Peanut Crunch Chicken Wings Recipe - Cooking Index
1/2 cup | 118ml | Country-style Dijon mustard |
1/4 cup | 59ml | Sour cream |
Freshly ground black pepper | ||
2 tablespoons | 30ml | Creamy peanut butter |
2 lbs | 908g / 32oz | Chicken wings |
2 tablespoons | 30ml | Low-sodium soy sauce |
12 oz | 340g | Unsalted dry-roasted peanuts very finely chopped |
1 tablespoon | 15ml | Grated fresh ginger or 1 |
- teaspoon ground ginger |
Start fire in grill, placing rack 4 inches above coals (see note). Beat mustard, sour cream, peanut butter, soy sauce, ginger, and pepper to taste in a large bowl, using a fork.
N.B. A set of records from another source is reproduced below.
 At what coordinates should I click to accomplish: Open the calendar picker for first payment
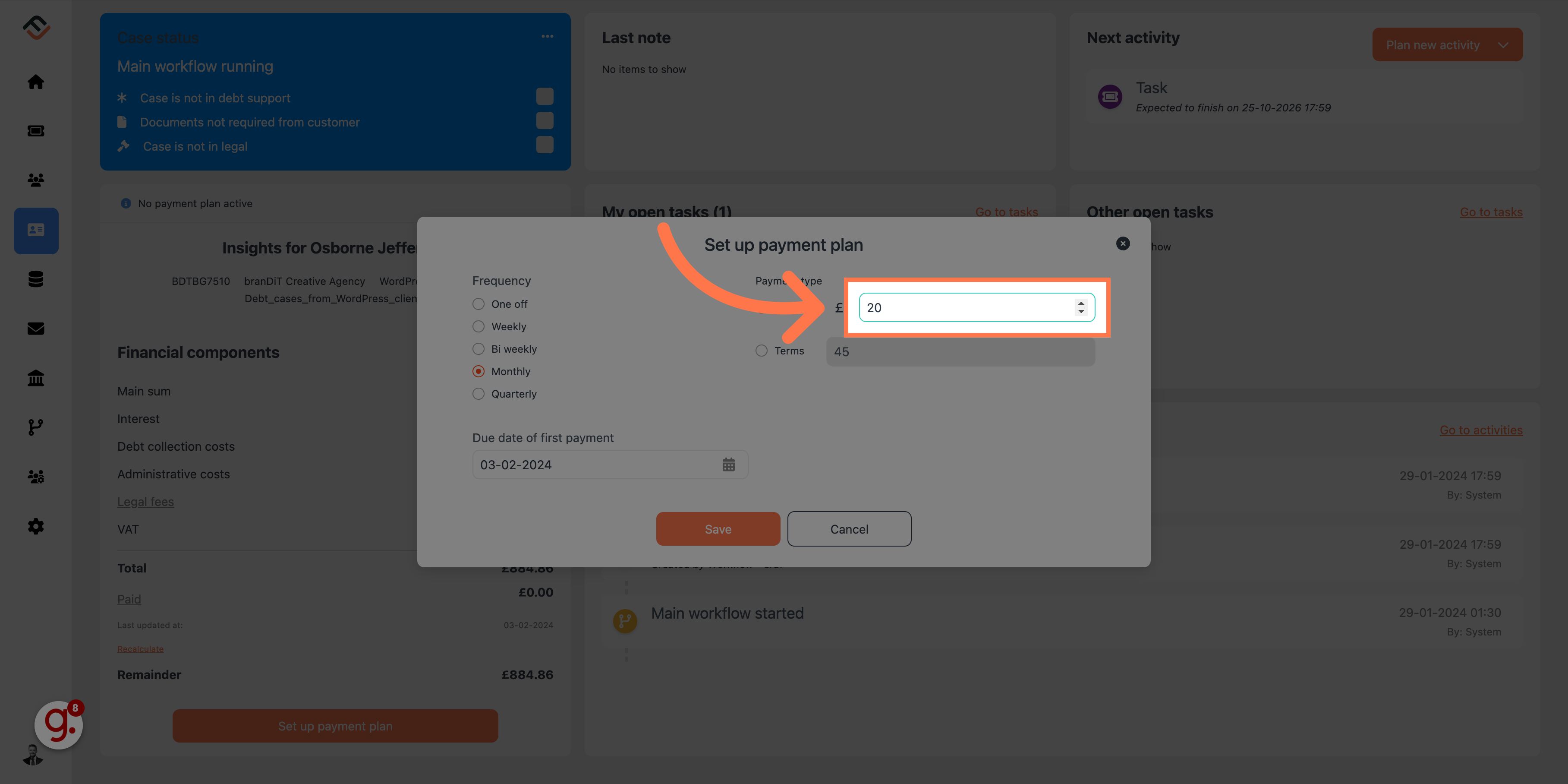click(x=729, y=464)
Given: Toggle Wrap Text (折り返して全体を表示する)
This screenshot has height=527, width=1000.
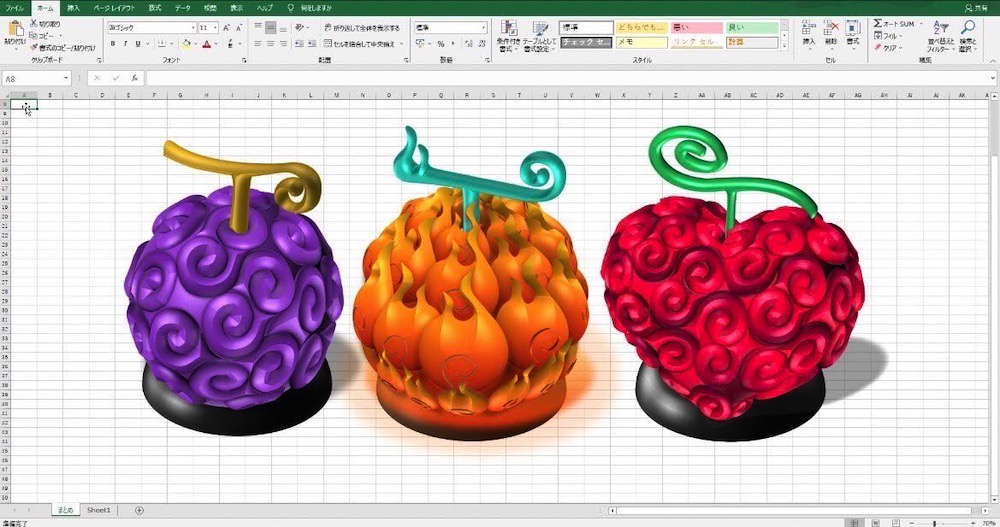Looking at the screenshot, I should tap(362, 28).
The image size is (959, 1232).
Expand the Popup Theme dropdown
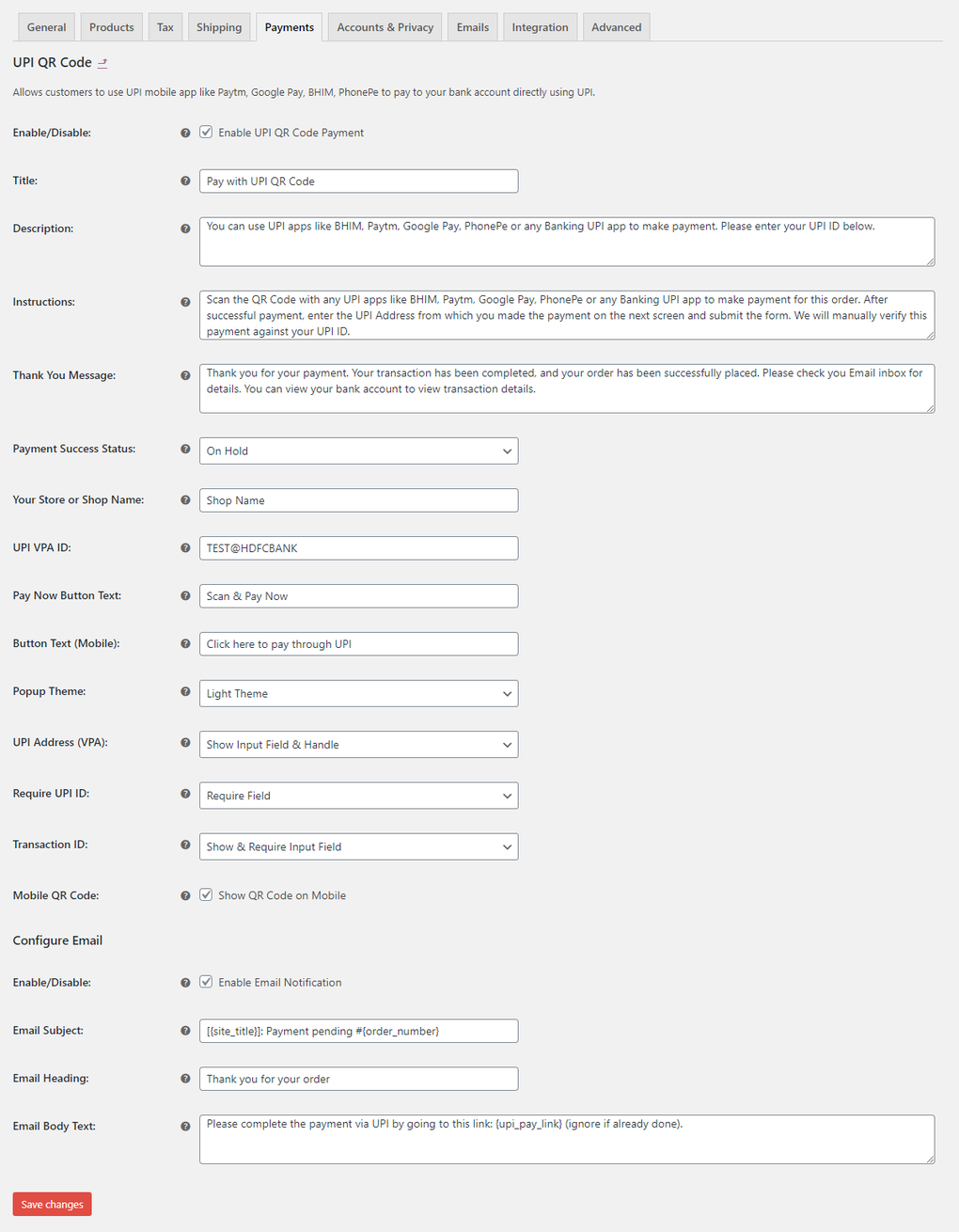coord(358,693)
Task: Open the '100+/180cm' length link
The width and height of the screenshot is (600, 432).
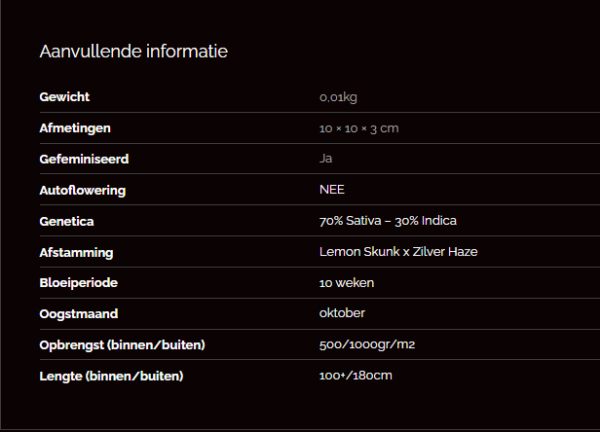Action: (355, 376)
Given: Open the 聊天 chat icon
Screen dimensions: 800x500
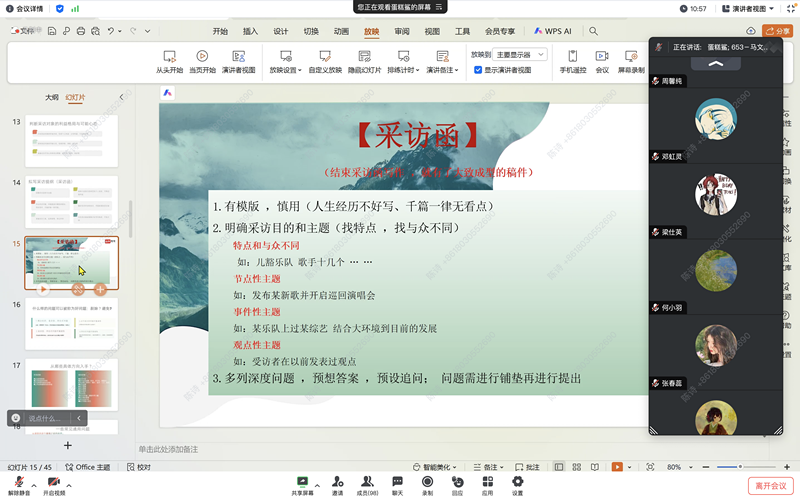Looking at the screenshot, I should coord(397,482).
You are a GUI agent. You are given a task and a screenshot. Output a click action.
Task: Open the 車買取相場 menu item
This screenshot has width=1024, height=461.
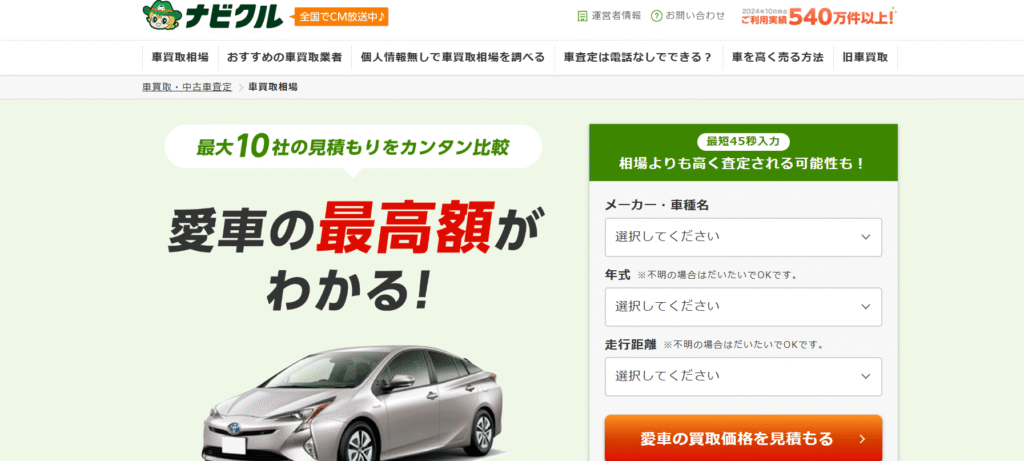(180, 57)
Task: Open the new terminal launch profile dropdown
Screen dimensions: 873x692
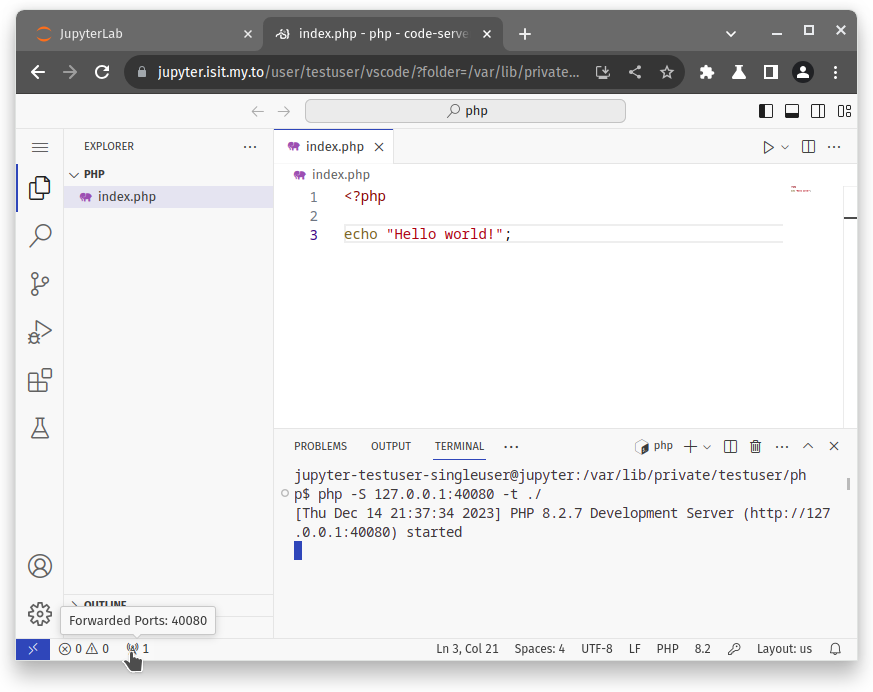Action: [x=707, y=447]
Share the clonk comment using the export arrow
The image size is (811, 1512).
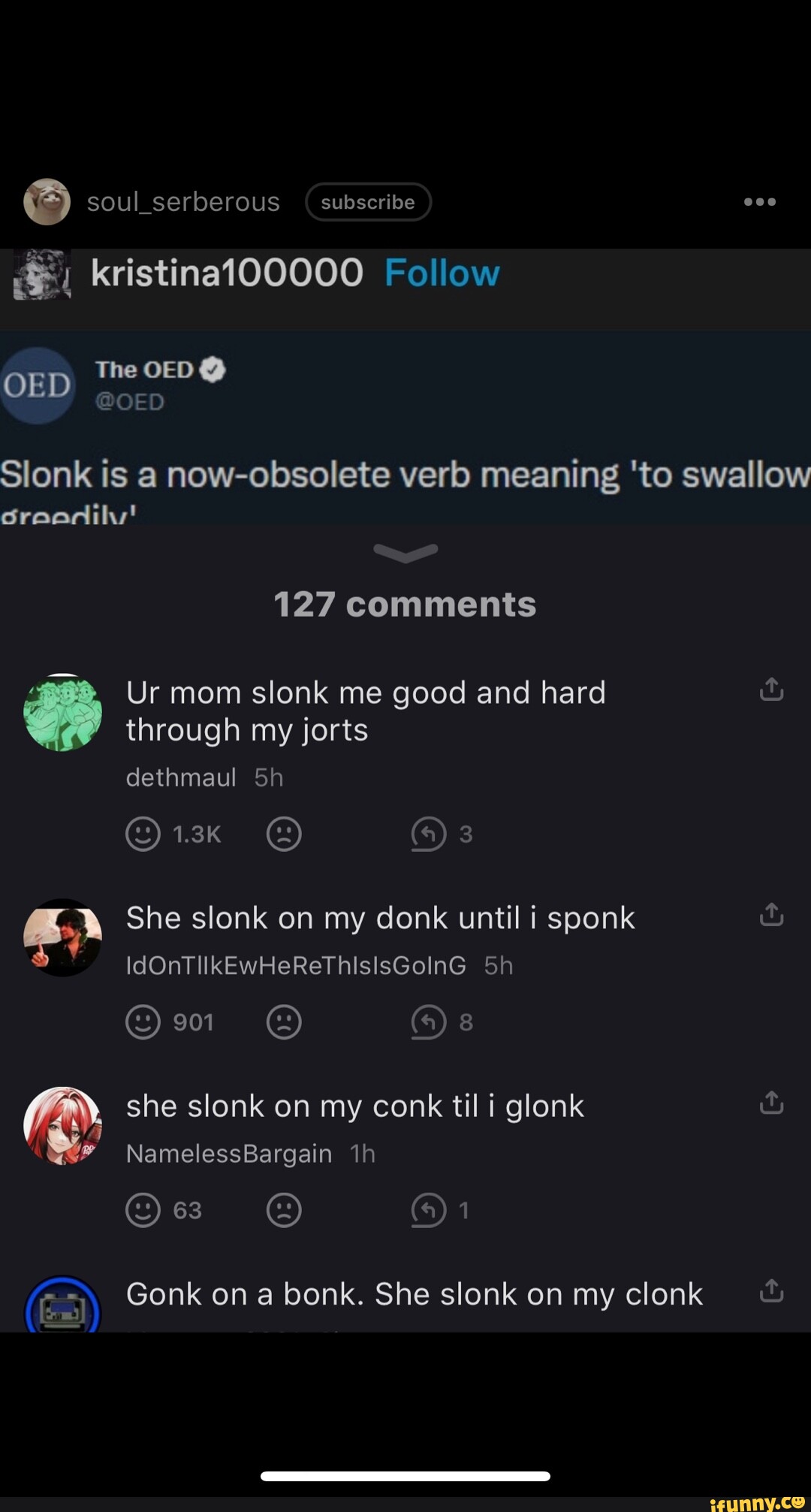click(x=771, y=1290)
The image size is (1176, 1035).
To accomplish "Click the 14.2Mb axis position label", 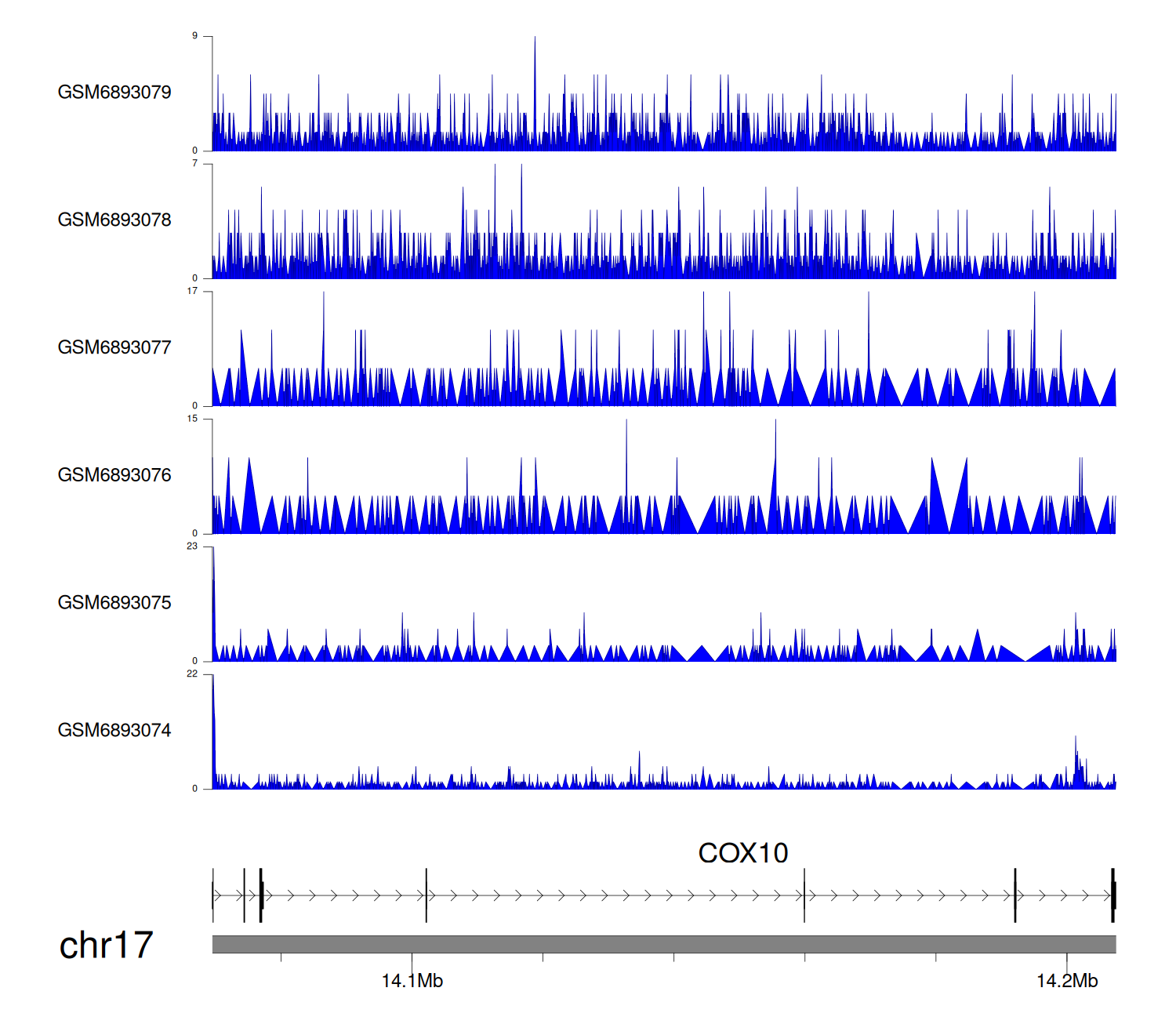I will pyautogui.click(x=1066, y=981).
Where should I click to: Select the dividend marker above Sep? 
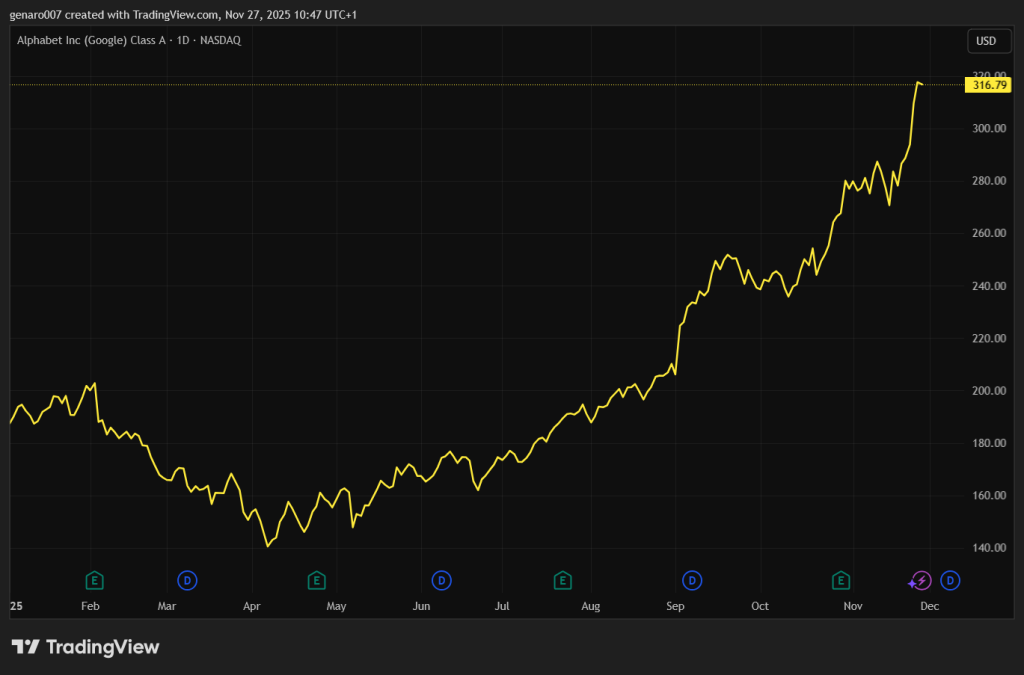point(691,580)
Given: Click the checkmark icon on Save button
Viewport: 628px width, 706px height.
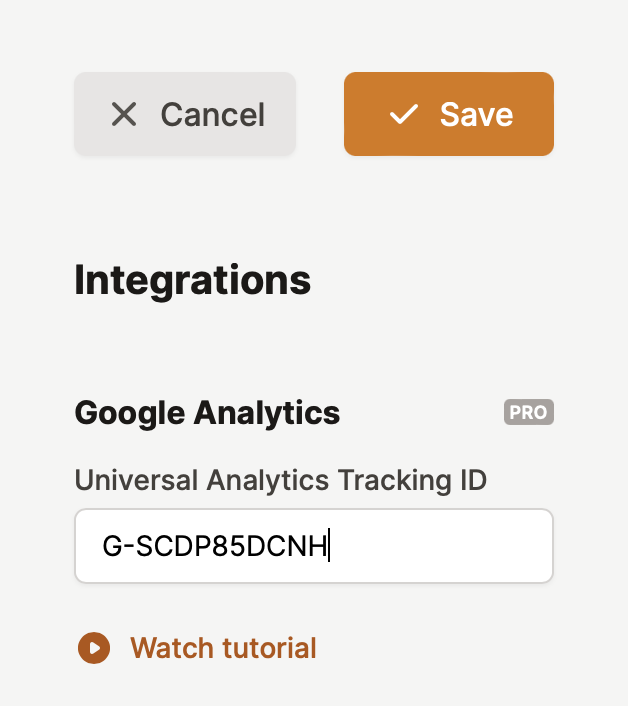Looking at the screenshot, I should pos(404,114).
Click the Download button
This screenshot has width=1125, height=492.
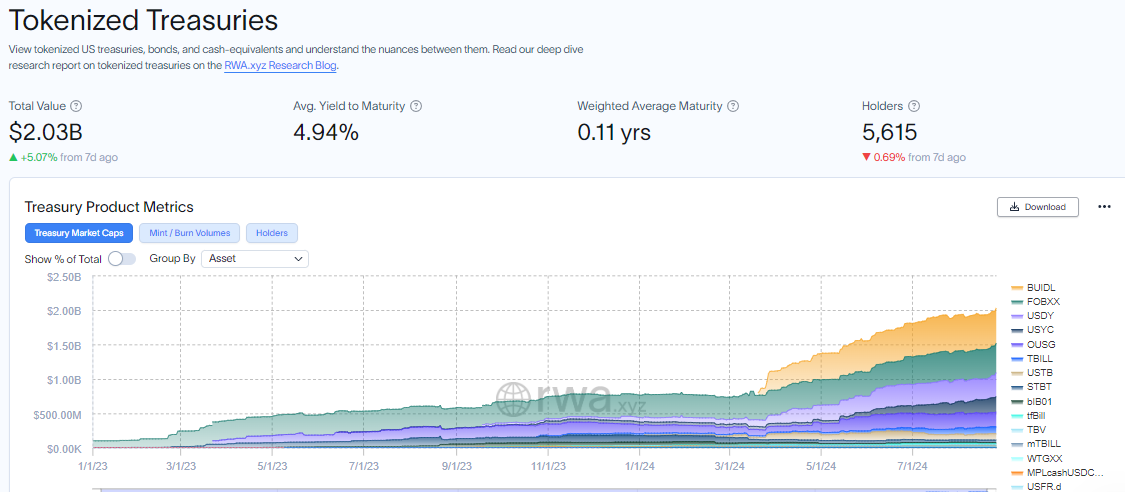coord(1037,207)
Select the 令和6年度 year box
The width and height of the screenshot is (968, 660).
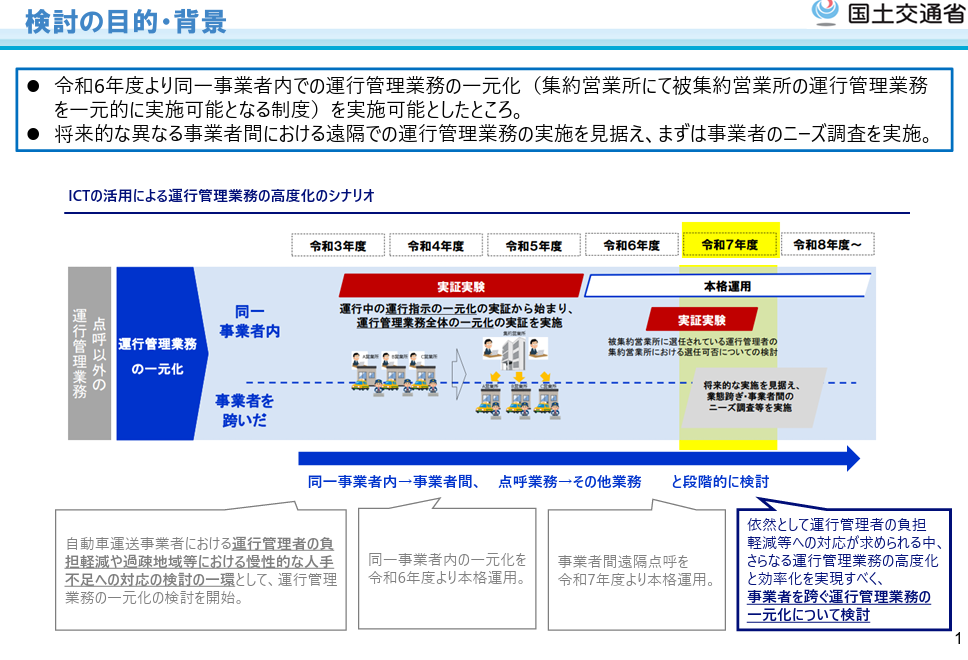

Add chicken wings, turning to coat. Let stand 10 minutes, or until fire is ready. Spread peanuts in a shallow dish.
Dip wings, one at a time, into peanuts to coat completely.
Place sheets of foil on grill rack, 4 inches from coals; arrange wings on foil and cook, covered with grill cover, 20 minutes. Serve when coating is golden brown and wings are cooked through.
Garnish with celery leaves.
NOTE: Chicken wings may be baked in oven at 450F. Marinate wings and coat with peanuts as directed; arrange on foil-lined jelly-roll pan or shallow roasting pan. Bake 20 minutes until golden brown and cooked through.